J’ai volé trop loin dans l’avenir : un frisson d’horreur m’a assailli.
Et lorsque j’ai regardé autour de moi, voici, le temps était mon seul contemporain.
Alors je suis retourné, fuyant en arrière – et j’allais toujours plus vite : c’est ainsi que je suis venu auprès de vous, vous les hommes actuels, je suis venu dans le pays de la civilisation.
Pour la première fois, je vous ai regardés avec l’œil qu’il fallait, et avec de bons désirs : en vérité je suis venu avec le cœur languissant.
Et que m’est-il arrivé ? Malgré le peu que j’ai eu – j’ai dû me mettre à rire ! Mon œil n’a jamais rien vu d’aussi bariolé !
Je ne cessai de rire, tandis que ma jambe tremblait et que mon cœur tremblait, lui aussi : « Est-ce donc ici le pays de tous les pots de couleurs ? » – dis-je.
Le visage et les membres peinturlurés de cinquante façons : c’est ainsi qu’à mon grand étonnement je vous voyais assis, vous les hommes actuels !

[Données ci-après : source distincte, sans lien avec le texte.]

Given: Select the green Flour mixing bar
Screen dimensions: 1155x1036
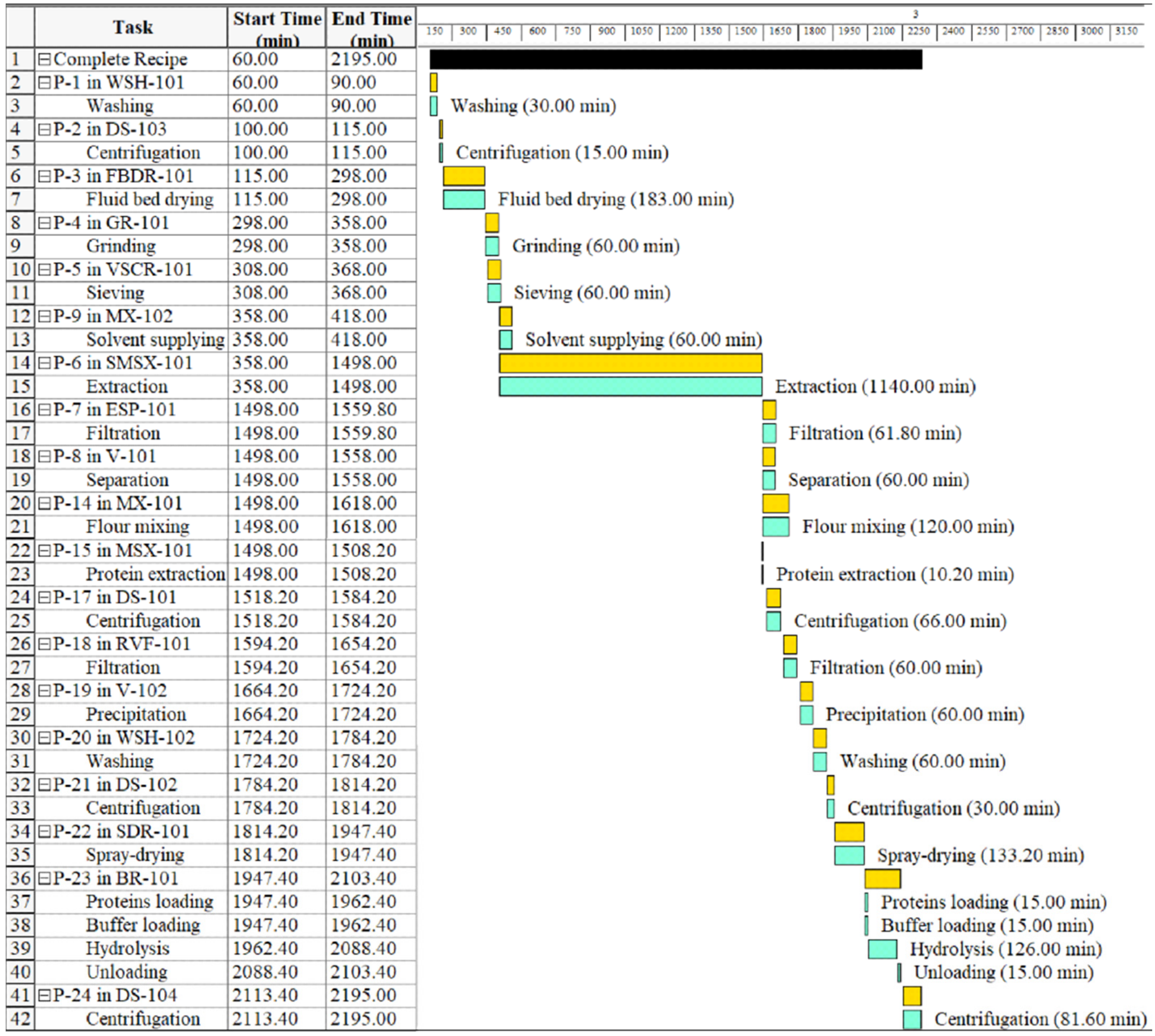Looking at the screenshot, I should (775, 527).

Et avec cinquante miroirs autour de vous, cinquante miroirs qui flattaient et imitaient votre jeu de couleurs !
En vérité, vous ne pouviez porter de meilleur masque que votre propre visage, hommes actuels ! Qui donc saurait vous – reconnaître ?
Barbouillés des signes du passé que recouvrent de nouveaux signes : ainsi que vous êtes bien cachés de tous les interprètes !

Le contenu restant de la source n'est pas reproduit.